Say you don’t care about getting those details exactly right — you just want to represent them close enough. I think you’d still have trouble. You’d probably make paintings that looked like kids’ versions of them, exposing the craft the original artist likely had to learn to create these works in the first place (forgetting again their need to participate in their community to learn the important issues of their time enough to give back to it so the rest of the community appreciates them for it).

Even if you don’t mind poor representations, by this point in thinking about and looking at the art, you’re looking at the art differently — more actively and thoughtfully.

Second, you start thinking about how to make art. What do you need? For paintings you need paint, brushes, canvases, and so on. You also need space to set up, time, and stuff you don’t mind getting splattered with paint. How do you mix colors? How do you get the paint on canvas with the texture you want?

Do you need an easel?

Do you start with drawing first?

Where do you get this stuff?

Now you’re thinking like an artist. Maybe you’ll start thinking “What not do it?”

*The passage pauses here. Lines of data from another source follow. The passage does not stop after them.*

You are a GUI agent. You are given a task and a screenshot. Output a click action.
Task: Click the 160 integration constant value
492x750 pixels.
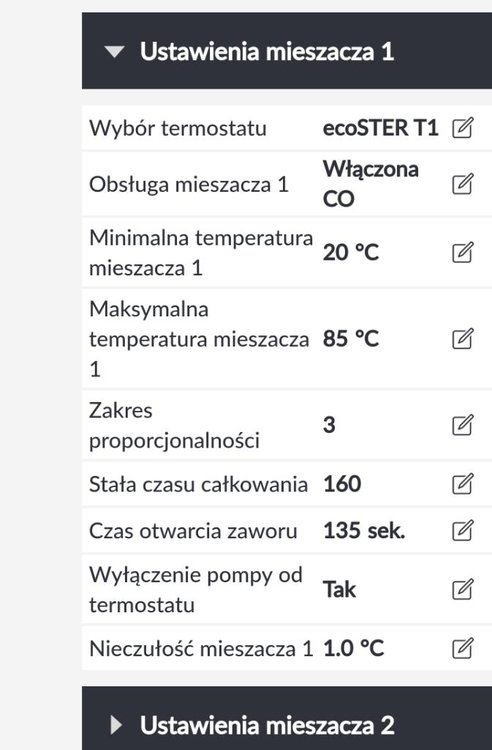tap(342, 484)
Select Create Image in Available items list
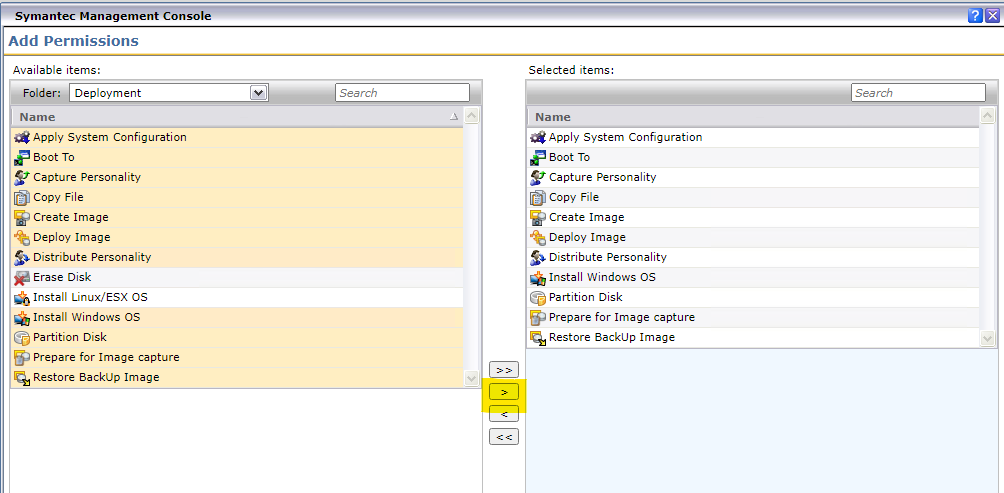Screen dimensions: 1004x493 pyautogui.click(x=71, y=217)

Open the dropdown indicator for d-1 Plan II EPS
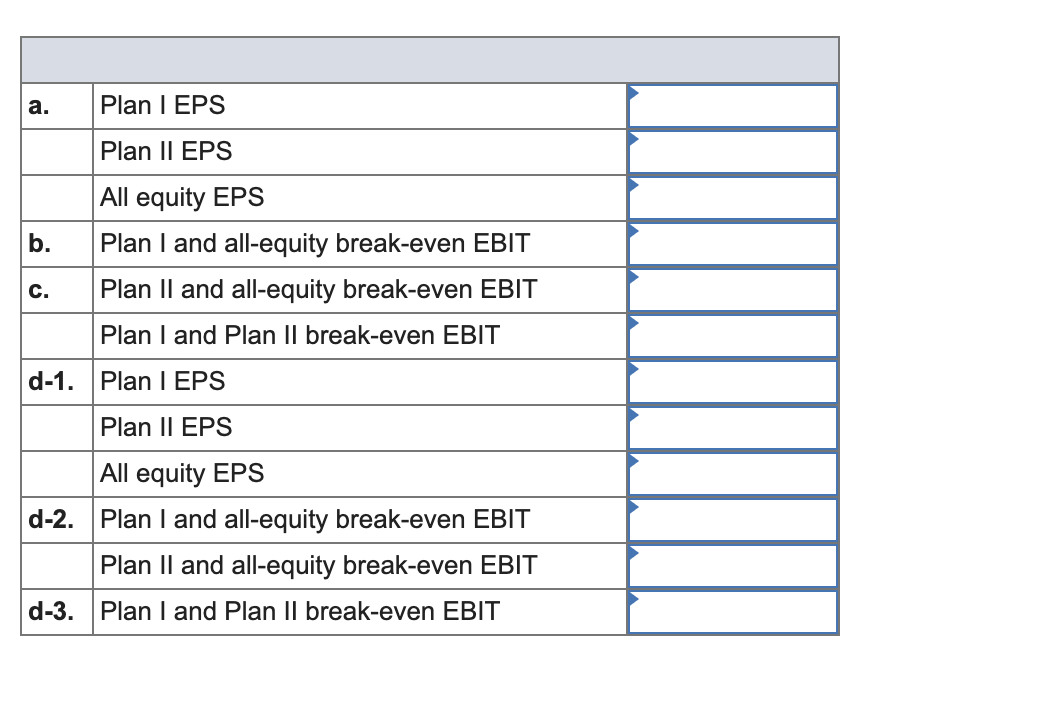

Third, and my favorite, you might start thinking “I can make paintings as beautiful as this one” or truthful or whatever its appeal and start thinking of doing it. You might even do it.

This change from thinking you can do something in principle to acting on it changes your life. I say this having had almost no art training yet having had several gallery shows and pieces in museums and big public art pieces. Art of all forms takes on new and greater meaning when you create it yourself — yours and others’ too.

Fourth, you might start thinking about the difference between an original work and a copy of an original work — which, itself, is an original work of a different sort. Just because it’s a copy doesn’t make it worse. You might value one you created more for your having created it. Now you start getting into values in general and yours in particular and thoughts about truth, beauty, and so on.

Isn’t thinking like that one of the mean things we like art for?

Doing and creating things yourself

I think I started developing this perspective of doing things over talking about doing things by co-founding my first venture. Entrepreneurship is about creating something from scratch too.

Once you start working with this active perspective, life starts becoming more active. You start taking more responsibility. You learn to appreciate others’ work more.

At least that’s been my experience.

Good luck! I’d love to see what you create.